### Directions for this task
Quote the lines of the data below verbatim, beginning at the line that contains "This screenshot has width=640, height=1391." and ending at the last line, both included, and excluding pictures.

Stored records:
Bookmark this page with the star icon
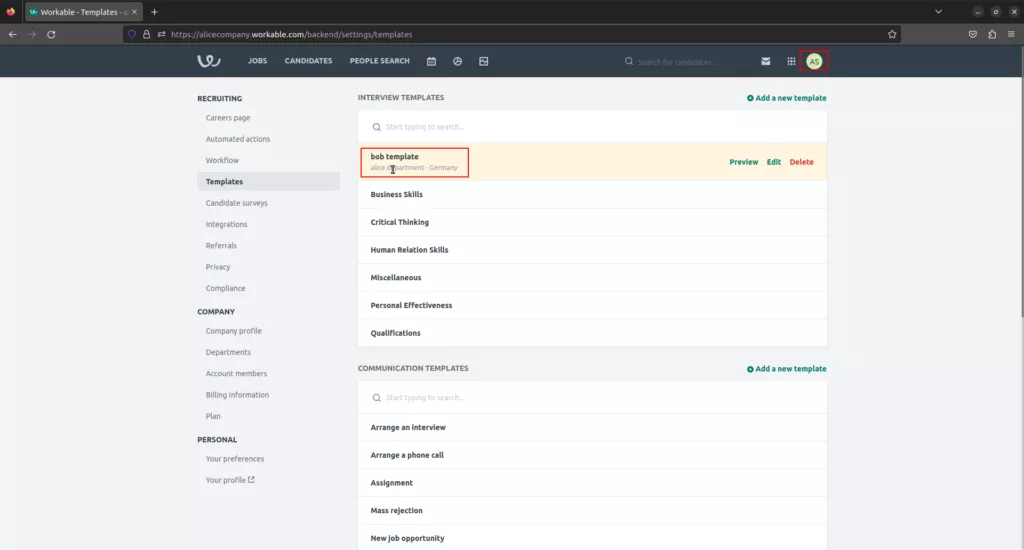 892,35
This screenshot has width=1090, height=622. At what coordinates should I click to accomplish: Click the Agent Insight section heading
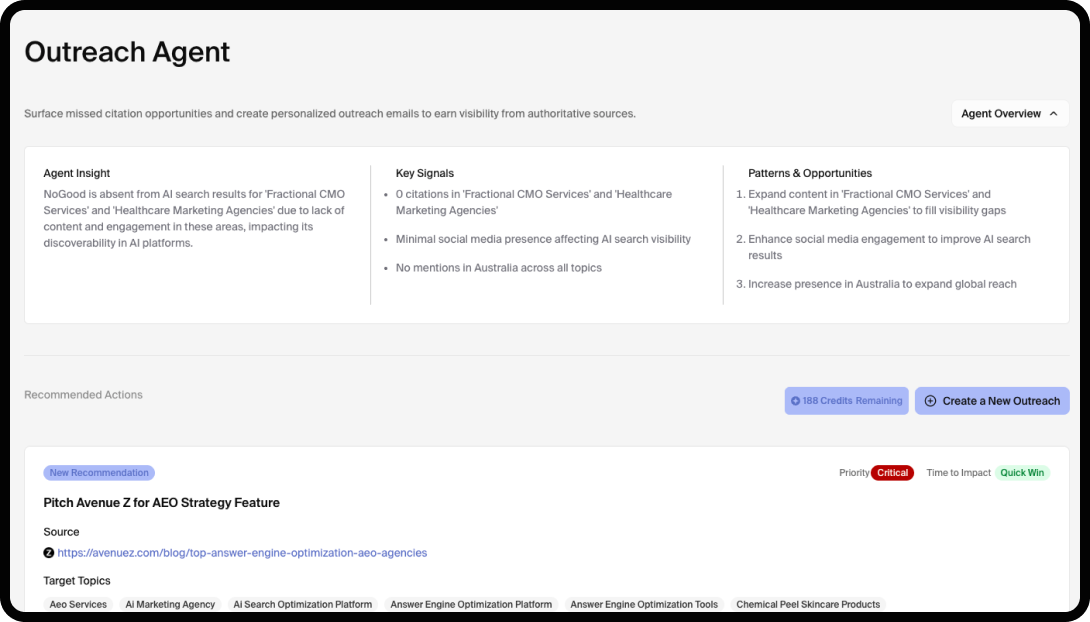click(77, 173)
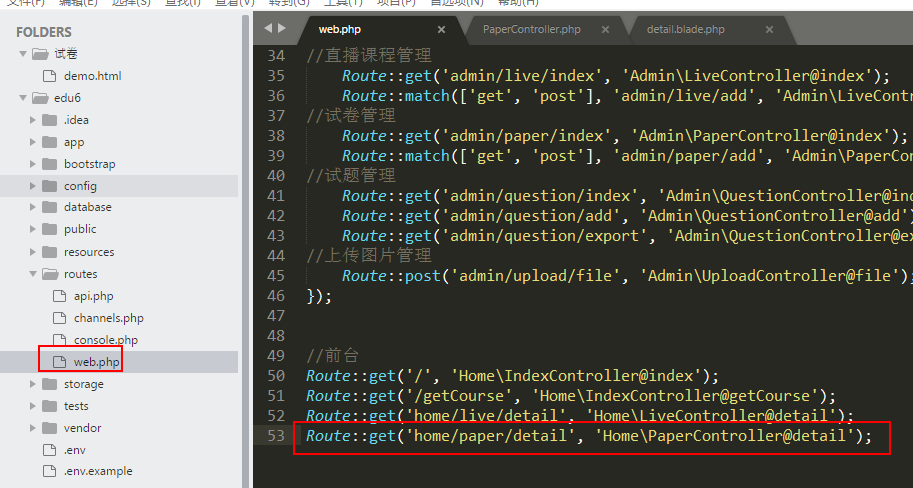The height and width of the screenshot is (488, 913).
Task: Expand the app folder arrow
Action: (x=32, y=142)
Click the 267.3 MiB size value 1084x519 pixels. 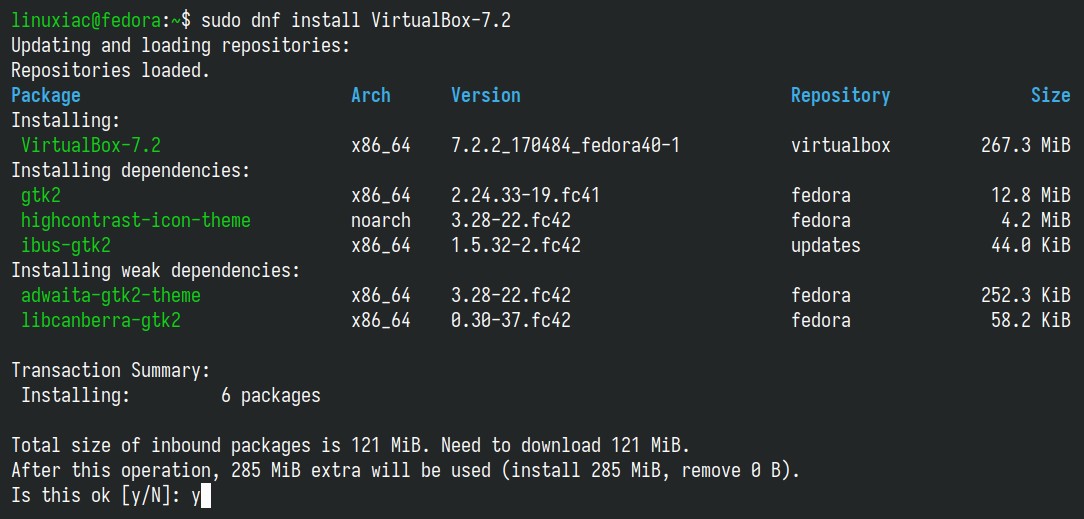pyautogui.click(x=1026, y=145)
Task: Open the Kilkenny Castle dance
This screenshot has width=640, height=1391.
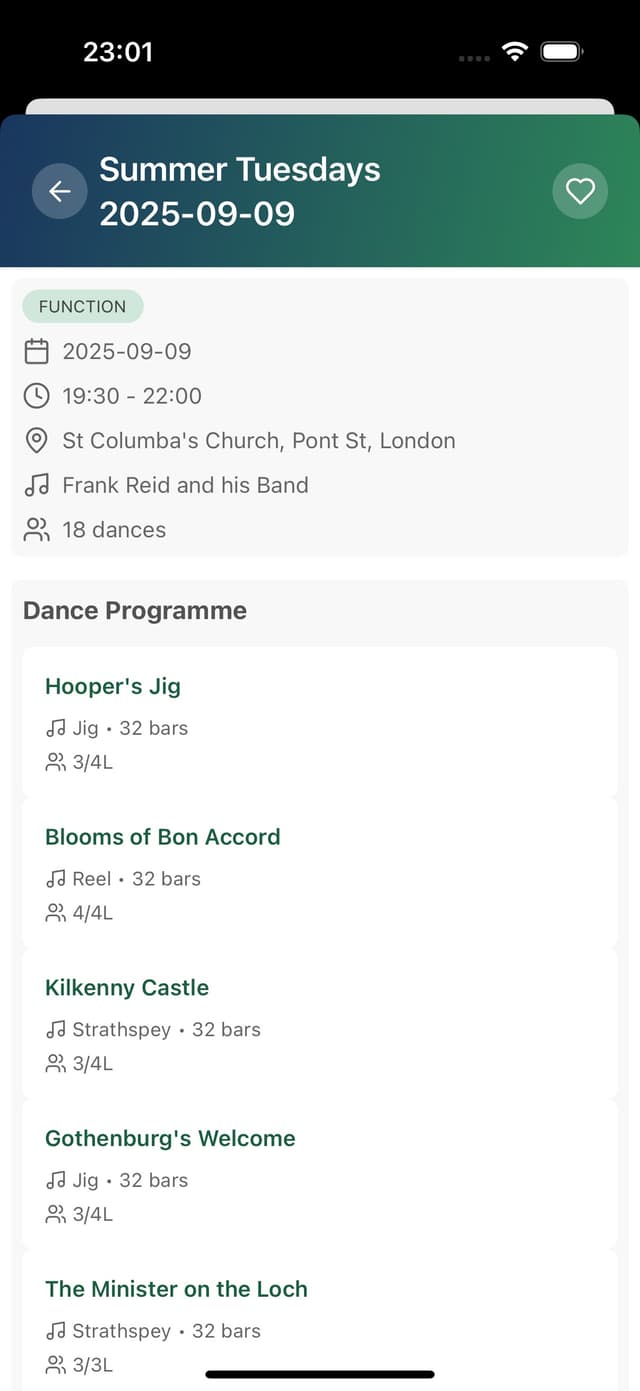Action: tap(127, 988)
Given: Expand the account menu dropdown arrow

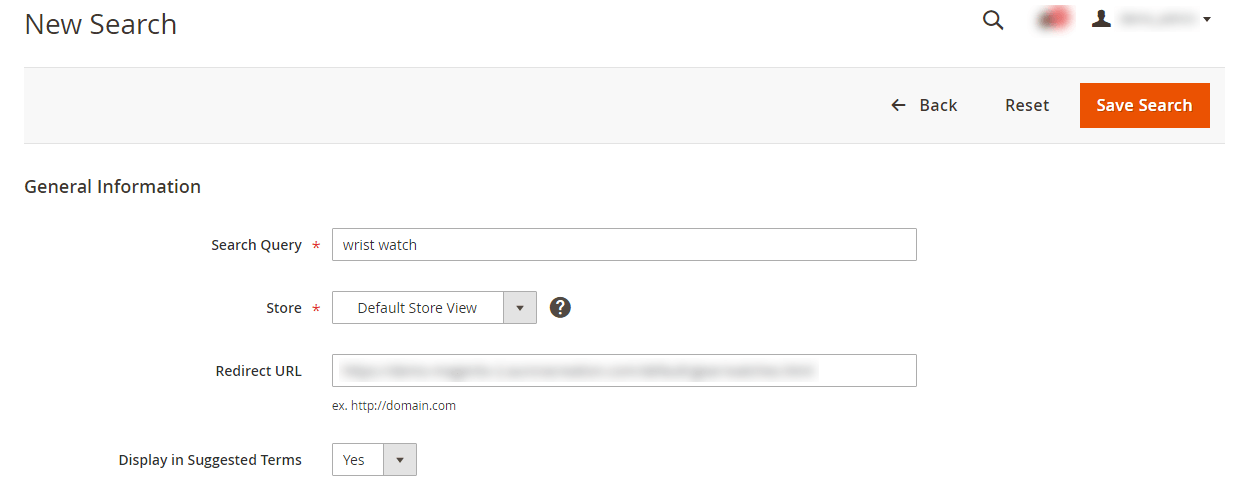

### Answer to the problem
This screenshot has width=640, height=1391.
Action: tap(127, 988)
Given: Expand the account menu dropdown arrow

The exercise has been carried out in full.